* Task brief:
All of the records should be given back exactly and in full.
---------------
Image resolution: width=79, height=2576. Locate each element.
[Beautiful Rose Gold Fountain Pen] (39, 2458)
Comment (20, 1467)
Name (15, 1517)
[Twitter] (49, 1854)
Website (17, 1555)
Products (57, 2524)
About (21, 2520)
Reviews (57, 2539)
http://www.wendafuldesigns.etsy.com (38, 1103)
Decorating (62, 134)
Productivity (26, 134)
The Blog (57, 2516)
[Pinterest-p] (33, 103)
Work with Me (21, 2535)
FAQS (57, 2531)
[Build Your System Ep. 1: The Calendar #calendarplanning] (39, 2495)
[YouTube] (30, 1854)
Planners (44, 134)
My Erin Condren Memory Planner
---------------
* Your solution:
Image resolution: width=79, height=2576. Locate each element.
[Beautiful Rose Gold Fountain Pen] (39, 2458)
Comment (20, 1467)
Name (15, 1517)
[Twitter] (49, 1854)
Website (17, 1555)
Products (57, 2524)
About (21, 2520)
Reviews (57, 2539)
http://www.wendafuldesigns.etsy.com (38, 1103)
Decorating (62, 134)
Productivity (26, 134)
The Blog (57, 2516)
[Pinterest-p] (33, 103)
Work with Me (21, 2535)
FAQS (57, 2531)
[Build Your System Ep. 1: The Calendar #calendarplanning] (39, 2495)
[YouTube] (30, 1854)
Planners (44, 134)
My Erin Condren Memory Planner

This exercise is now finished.